### 課題の目的
以下に示す庭の時間スケールに関する抜粋を、最後の文の直後から書き進めてください。

### 選択した抜粋

**********

庭とは①に続いて、庭の持つ時間スケールについて書いてみたいと思います。

庭は、多くの場合建物に付随しています。よって、建物の取り壊しがあれば取り壊されます。例えば戸建ての庭などは、建物が老朽化すると同時に無くなり、庭の寿命(タイムスケール)=建物の寿命となります。私の近所の宝塚の住宅街では、大邸宅の持主が高齢化してきたためか、家と同時に、庭の高木も低木も全て取り払われ、更地となっているのをよく見ます。その後、土地が分割されています。その後は、新しい小さな戸建てが建てられ、新しい植栽がされるケースが多々見られます。この場合、庭の寿命(時間スケール)は、建物の寿命と同じく、30年から50年といったところでしょう。庭に植えられている木は、柿の木など比較的老木になっているものから、カシノキやマツなど寿命の長い木まで様々。寿命に達してるか否かに関わらず、とにかく持ち主がいなくなれば、庭の樹木は一掃されるというケースが、多く感じます。(そして新築の庭に植えられるのは、なぜか半を押したようにシマトネリコ、マホニアコンフーサ、オタフクナンテン、がかなり多い。。。)

**********

### 表示データ
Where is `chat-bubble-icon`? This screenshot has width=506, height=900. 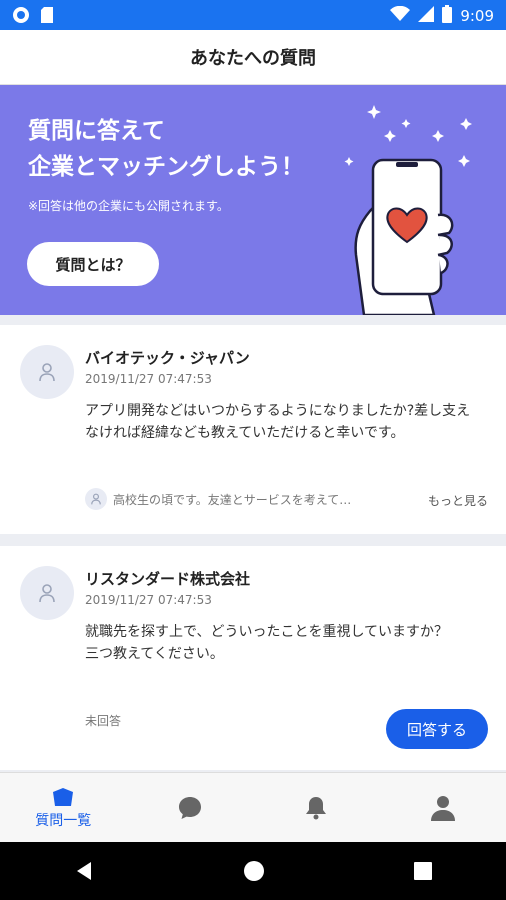
chat-bubble-icon is located at coordinates (190, 808).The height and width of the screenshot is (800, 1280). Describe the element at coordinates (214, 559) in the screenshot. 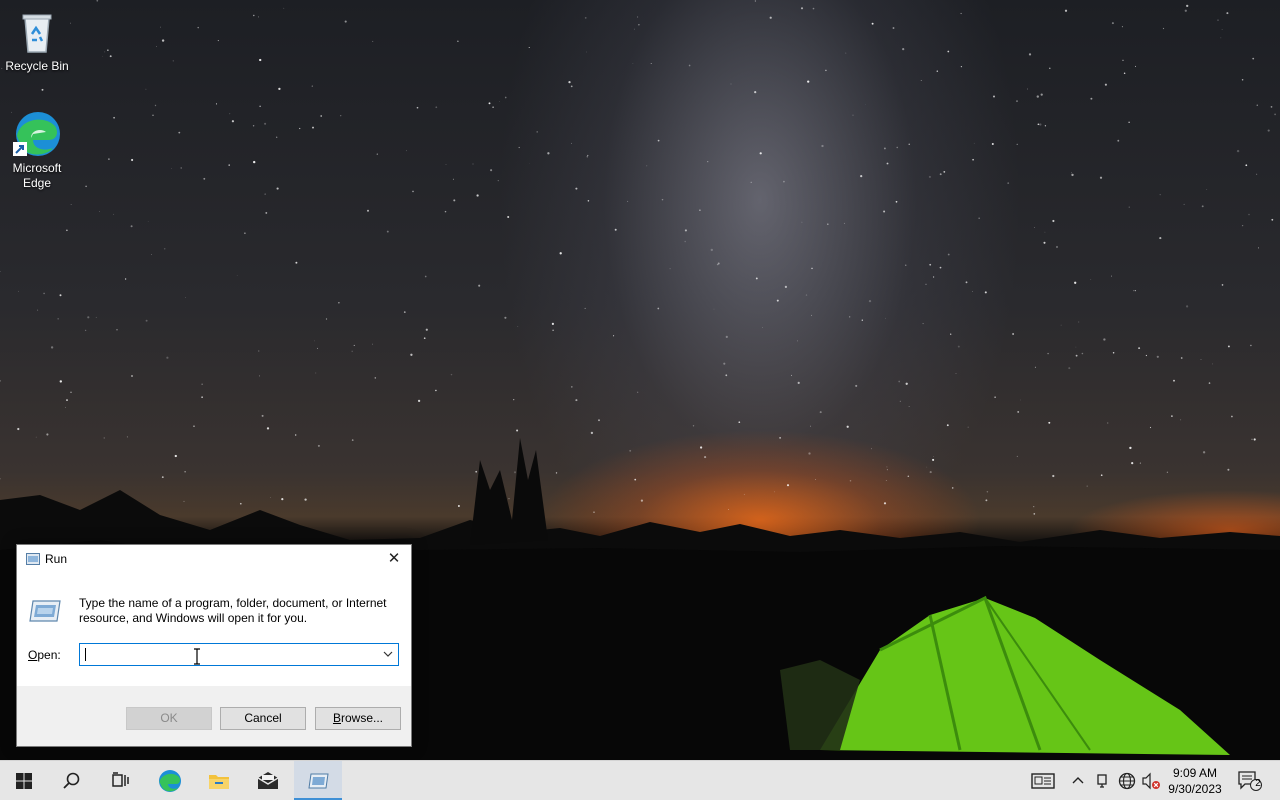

**********

### 演習の解答
数十年より長い時間スケールの庭では、大学や公園といった場所があります。西宮・宝塚で代表的な大学と言えば、関西学院大学ですが、敷地面積も広く、かなり大きな多種多様な木が丁寧に管理・維持されており、近辺では蛍が見られるほどです。正確な木々の樹齢などは分かりませんが、街の生態系を守るレベルで成熟した自然と言っても過言ではなく、その役割はとても大きいです。

このように、庭と一言に言っても、街を構成するランドスケープとしての庭は、様々な時間規模のものがあります。
最も短い単位の庭は、鉢植えでしょうか。その次は、個人宅の庭、関学のような教育施設や公共施設の庭、神社・寺などの庭やご神木です。最も長い単位になると、これを庭というかはともかく、里山や森林などになるかもしれません。


時間スケールが短いほど、人間中心のデザインになり、時間スケールが長いほど、自然中心で人間が少し手助けするようなデザインになっていきます。そして、時間スケールが長いほど、自然が成熟し、先程例に挙げた関学付近の蛍のように、街の中で生態系を守る役割をします。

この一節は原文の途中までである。